A voice leaning against his doorjamb said, ‘Miles away, boss.’

Challis swung his feet off the desk, his chair protesting. ‘Always thinking, Murph, you know that.’

‘My mentor,’ Pam Murphy said drily.

‘How’s Chloe?’

‘Her parents are with her, and they’ve brought in a counsellor.’

Challis nodded. ‘Check this out.’ He handed her the bank-robber e-mail and watched her face as she read it.

‘Are we worried, boss?’

‘Us? The Waterloo CIU?’

‘Well, when you put it like that…’

Challis gave her a tired smile. ‘Meanwhile we’d better warn the local banks, so if you could take a wander down the street…’ ‘Sure.’

‘Then we’ll take a drive out to the Chicory Kiln.’

8

Grace had taken her time driving to Waterloo. Lunch first, at a bistro in the bayside suburb of St Kilda. Some window-shopping and then a stroll along the beach, letting the sun seep into her bones. Bright sunlight today, feathered by scudding clouds, a brisk wind that had her wrapping her arms around her breasts.

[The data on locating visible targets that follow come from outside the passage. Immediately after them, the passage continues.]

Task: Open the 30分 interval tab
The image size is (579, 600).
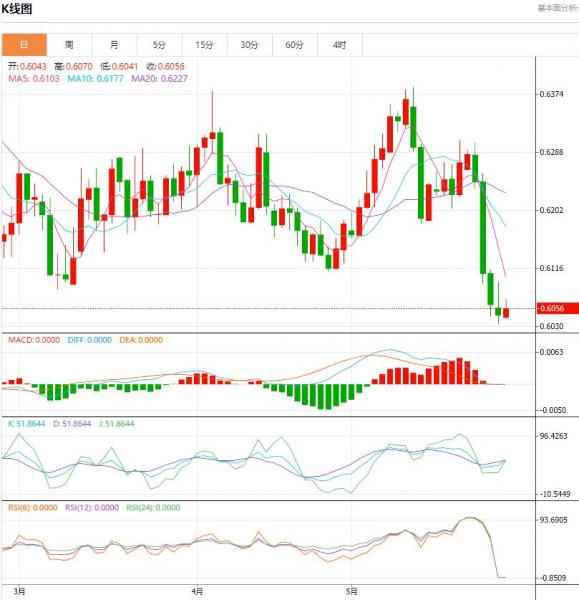Action: pos(250,45)
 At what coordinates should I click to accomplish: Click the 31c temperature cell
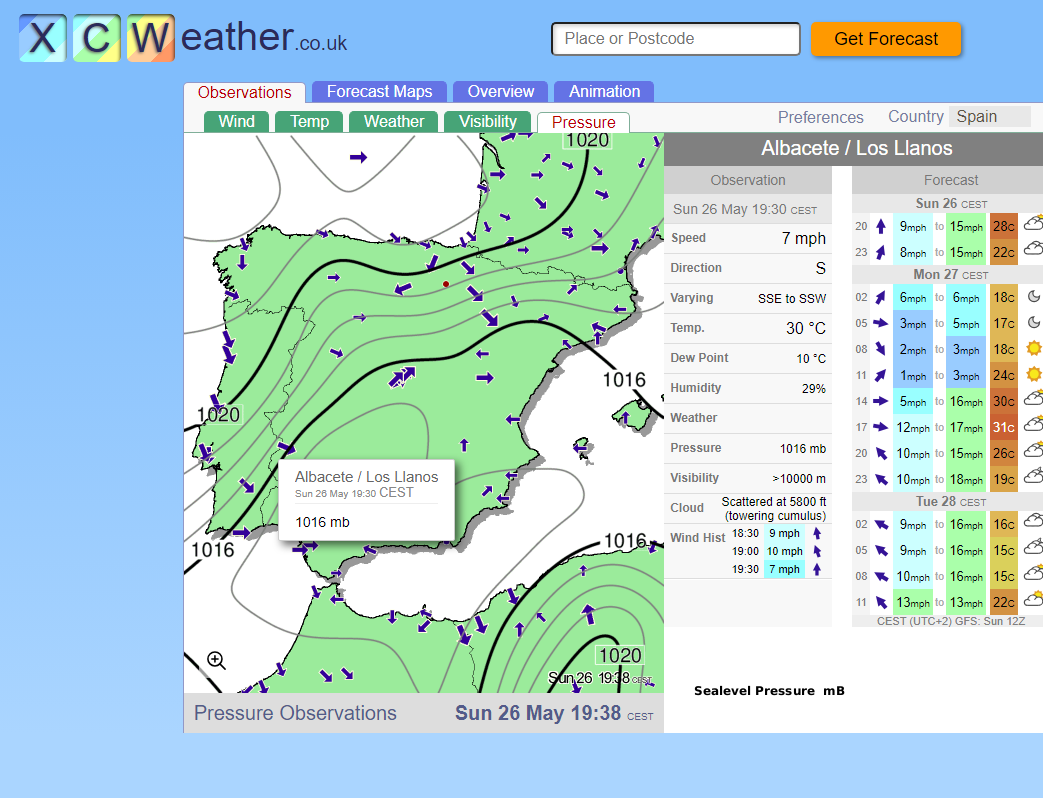pos(1003,427)
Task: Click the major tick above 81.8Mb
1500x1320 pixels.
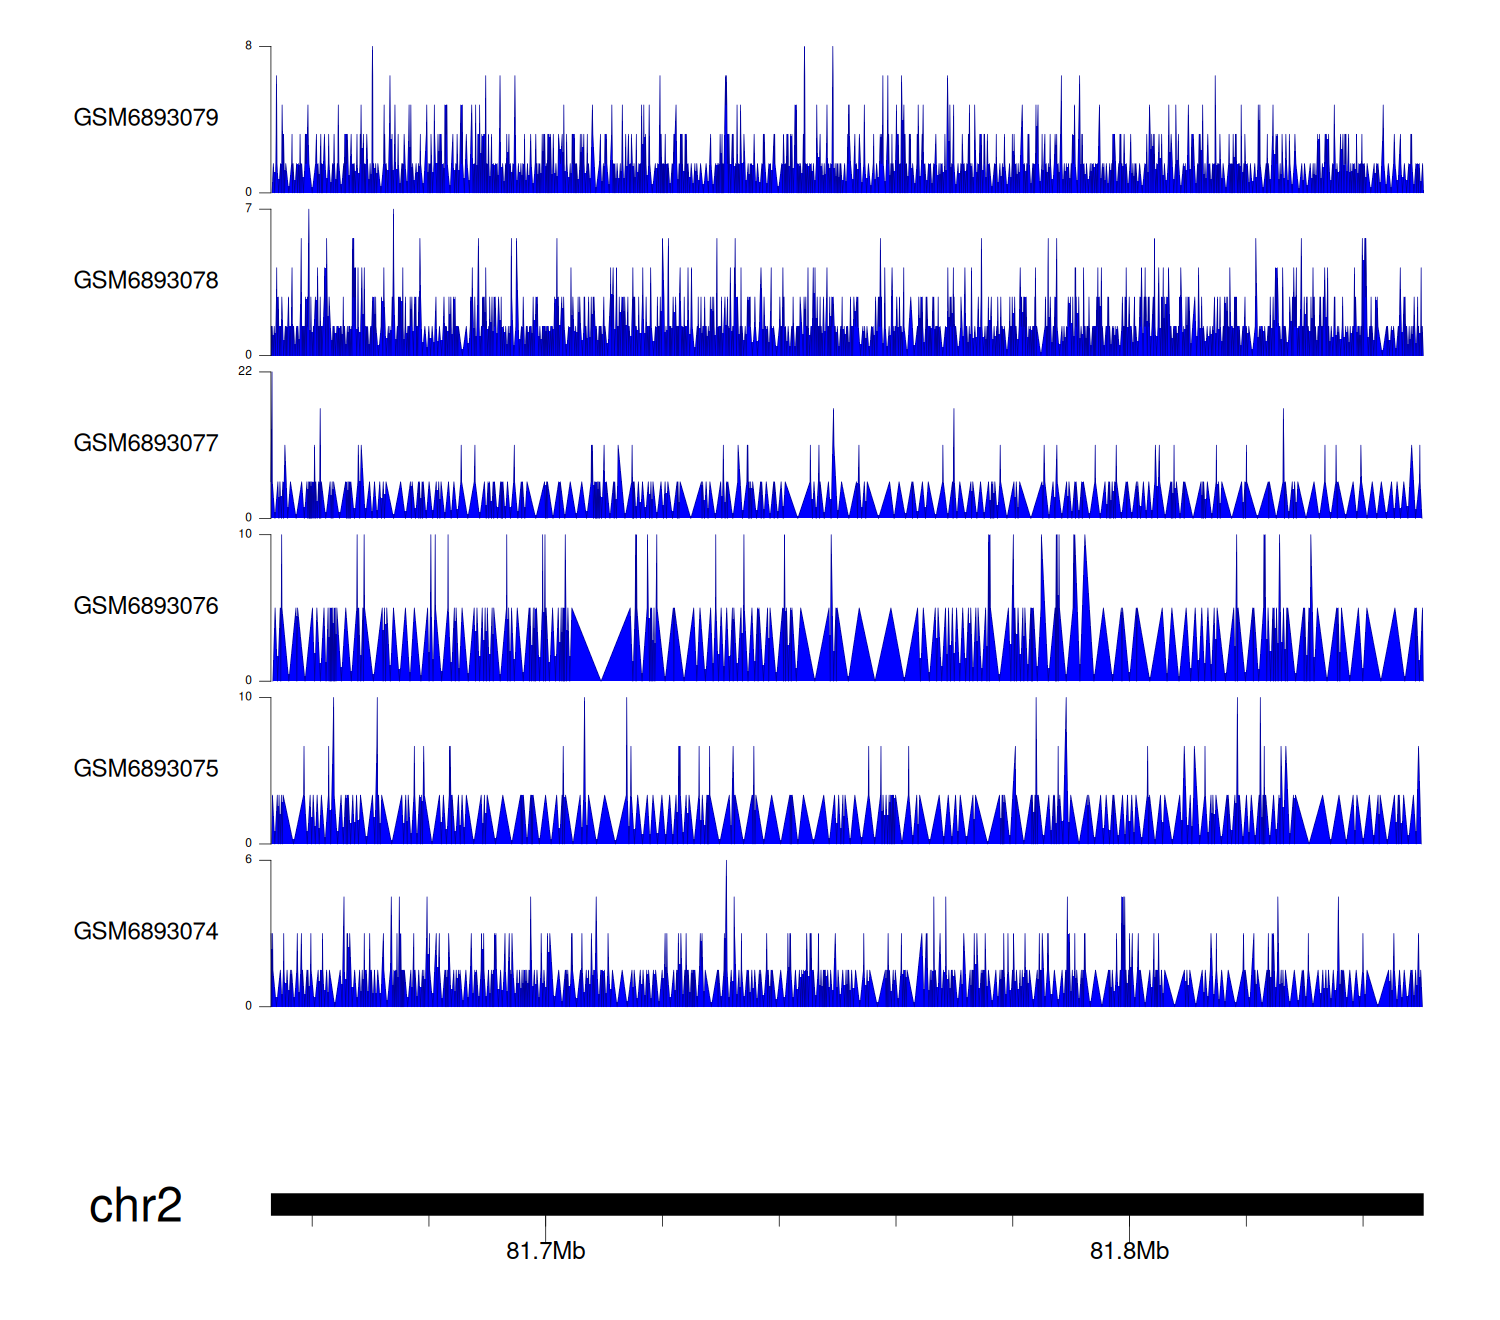Action: pos(1129,1226)
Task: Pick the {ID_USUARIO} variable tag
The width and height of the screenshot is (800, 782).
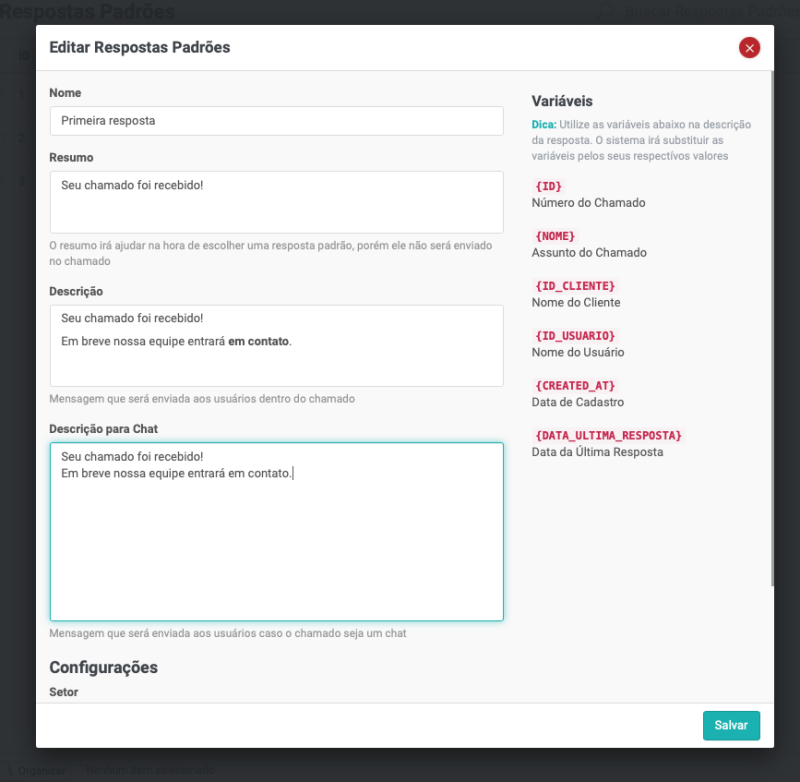Action: [575, 336]
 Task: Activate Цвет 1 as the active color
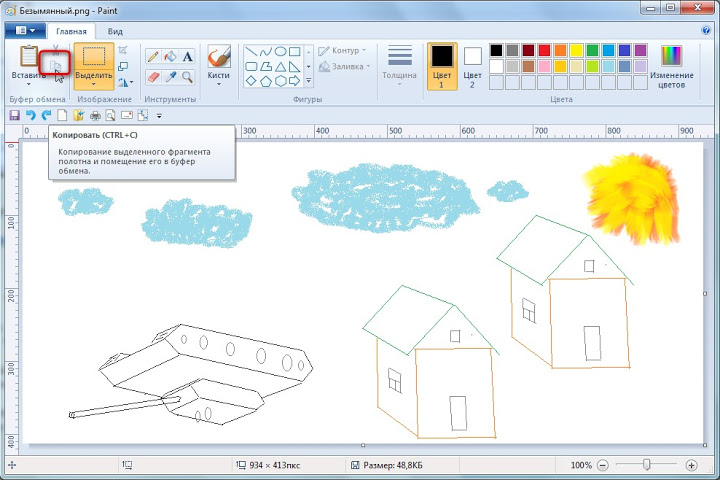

And so it was mid-afternoon before she was on the road again, glimpsing choppy waters whenever she glanced along the little side streets that laddered the Nepean Highway. Reaching Frankston, she turned left at a beer barn and made her way south-east in stages to the outskirts of Baxter and down into Somerville.

This was a semi-rural world of boutique horticulture, native and indigenous plant nurseries, New Age healers and tradesmen who preferred life on a couple of hectares to life in a town. Vigorous spring grasses and fruit trees, flowering wattle and scabby pines. Dams, post-and-rail fences and horse yards. Signs advertising eggs, horse manure and garage sales. Delivery vans, family station wagons, a Gribbles pathology car, farm dogs braced on the trays of Holden utes. Grace drove sedately. She’d never been booked for any offence in all of her years of driving, and didn’t want to come to the attention of the unmarked highway patrol car-a high-speed blue Holden-that she’d seen lurking around this part of the Peninsula during the past year.